First I appologize if this topic have already been covered. I did that because I really need urgent help and have no time to start from the beginning of installation and basics of FreeBSD and Samba. But I will do that later.

For now I need instruction to succeed to eliminate the problem I am encountering.

Here are details:

My company network build on Windows 2000 Server.
We have FreeBSD machine in Windows domain and it has been operating for many years without problem. We have very important applications running on this machine. But today when we tried to use application installed on this machine from WinXP, we could not access it. What I discovered is that I cannot see my FreeBSD computer among other domain computers. That machine has IP address of 192.168.10.20, samba installed. After powering up the machine I get message: "samba name server is now local master browser for DOMAIN workgroup on subnet 192.168.10.20". I think something is wrong with TCP/IP settings in samba. Recently there had been abrupt shutdown in that machine. I never used FreeBSD or any other Linux operating system before. Could someone please guide me how I can check and eliminate the problem. Please consider that I do not know anything in FreeBSD, except init and some basic commands. If you point to some manual I think I may have not have enough time to read it, but also will appreciate that.

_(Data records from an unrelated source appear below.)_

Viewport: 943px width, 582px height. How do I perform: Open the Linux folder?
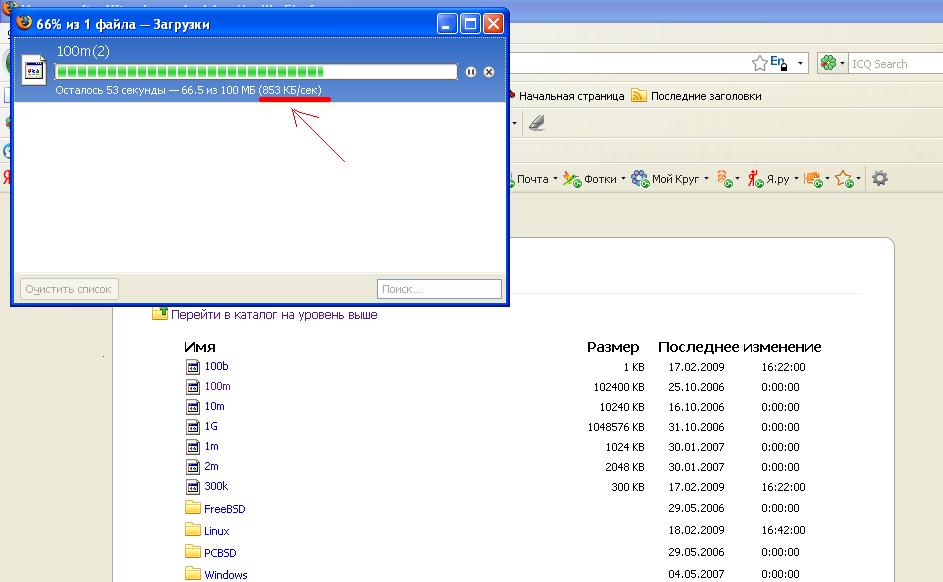[216, 531]
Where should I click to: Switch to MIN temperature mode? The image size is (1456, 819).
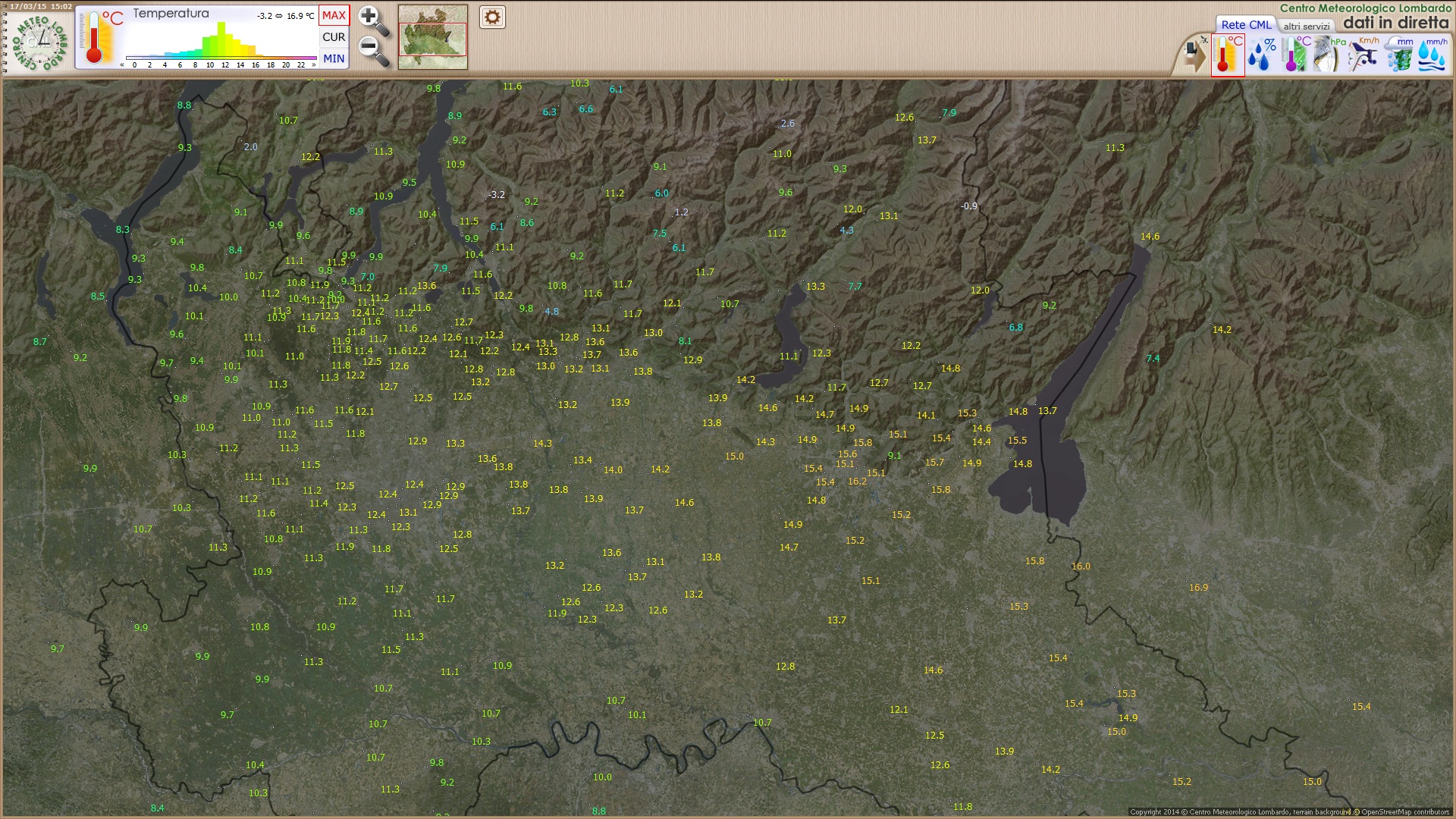click(x=334, y=58)
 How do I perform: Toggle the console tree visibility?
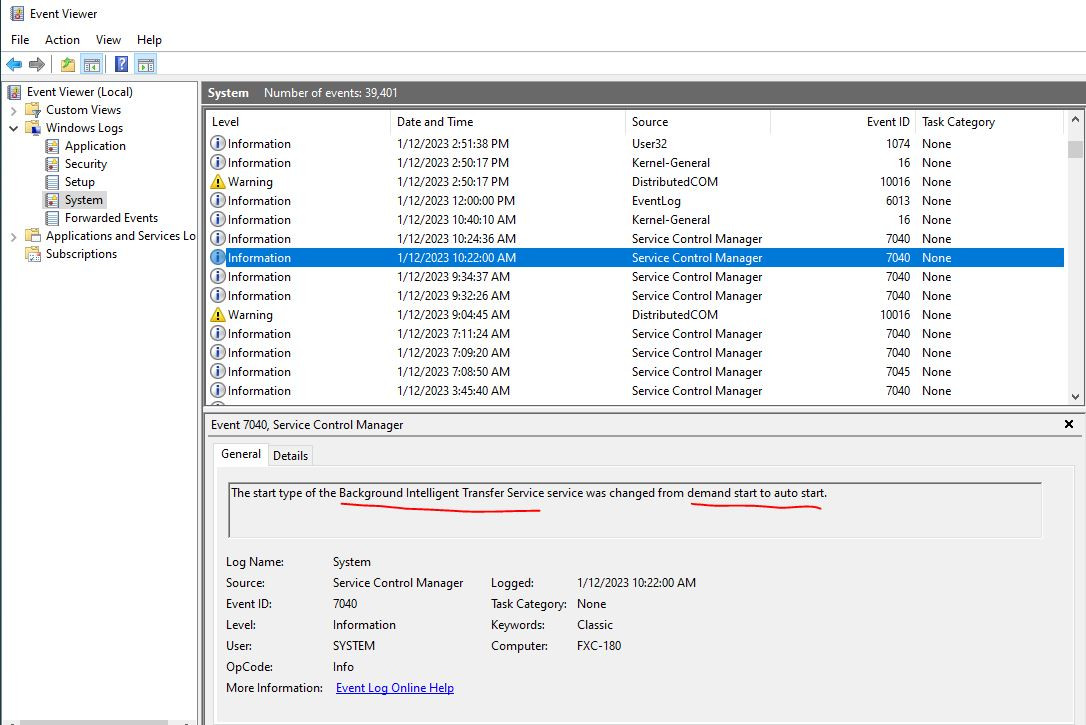pos(92,64)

Thank You in advance for your help and comments.


----------



## X-313 (Aug 27, 2009)

and forget to mention that i do not have GUI installed on that computer.


----------



## X-313 (Aug 27, 2009)

no answer as yet ( i am sure that, people just do not wanna deal with newbies (


----------



## SirDice (Aug 27, 2009)

X-313 said:
			
		

> no answer as yet ( i am sure that, people just do not wanna deal with newbies (



Several reasons why this would happen and none of them have anything to do with being a newbie.

Common problems why a post hasn't been answered:
a) Nobody understands the question/problem (this is quite common, asking the right question can be tricky).
b) Nobody knows the answer to the question/problem (rare but still possible)
c) Somebody that does know hasn't seen the post yet (Not everyone visits this site 24/7).


----------



## DutchDaemon (Aug 27, 2009)

And, unfortunately:

d) Nobody knows whether you'll understand the answers (which are bound to be detailed and technical) or whether you'll be able to supply further details (which are certainly necessary, and may be located in austere parts of the system)
e) You say you have no time at all -- that goes for a lot of people .. who did manage to master FreeBSD despite of that


----------



## X-313 (Aug 27, 2009)

ok. I will try to supply details as much extend as possible.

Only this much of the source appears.